● **Aim of the task**: Copy every line in the listing that contains "agent".

[Start of Attachment]

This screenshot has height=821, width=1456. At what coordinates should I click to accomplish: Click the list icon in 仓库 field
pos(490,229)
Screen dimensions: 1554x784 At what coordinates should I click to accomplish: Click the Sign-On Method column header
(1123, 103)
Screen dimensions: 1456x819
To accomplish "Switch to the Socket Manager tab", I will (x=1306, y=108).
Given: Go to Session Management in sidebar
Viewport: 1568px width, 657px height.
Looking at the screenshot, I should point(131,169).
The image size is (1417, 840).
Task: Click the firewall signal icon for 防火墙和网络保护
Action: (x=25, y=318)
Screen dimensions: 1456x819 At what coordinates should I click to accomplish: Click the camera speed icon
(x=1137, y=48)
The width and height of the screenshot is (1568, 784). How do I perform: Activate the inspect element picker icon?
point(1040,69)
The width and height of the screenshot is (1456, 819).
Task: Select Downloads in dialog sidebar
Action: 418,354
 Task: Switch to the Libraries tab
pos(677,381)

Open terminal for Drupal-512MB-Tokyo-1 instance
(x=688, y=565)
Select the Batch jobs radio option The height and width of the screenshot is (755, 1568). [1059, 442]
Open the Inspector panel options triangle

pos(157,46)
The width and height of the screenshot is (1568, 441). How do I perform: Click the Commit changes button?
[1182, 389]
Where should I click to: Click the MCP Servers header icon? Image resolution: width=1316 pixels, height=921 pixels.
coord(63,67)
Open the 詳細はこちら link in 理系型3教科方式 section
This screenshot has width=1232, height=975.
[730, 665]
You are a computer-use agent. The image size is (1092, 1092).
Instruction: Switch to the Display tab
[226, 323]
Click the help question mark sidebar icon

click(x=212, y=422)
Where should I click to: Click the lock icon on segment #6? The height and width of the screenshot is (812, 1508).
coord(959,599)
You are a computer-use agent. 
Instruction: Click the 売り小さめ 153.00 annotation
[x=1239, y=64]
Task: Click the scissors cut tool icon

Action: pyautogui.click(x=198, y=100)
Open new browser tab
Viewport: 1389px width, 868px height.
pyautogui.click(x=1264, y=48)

[End of Attachment]

● **Output for this task**:
You are a computer-use agent. The image size is (1092, 1092).
You are a computer-use agent. 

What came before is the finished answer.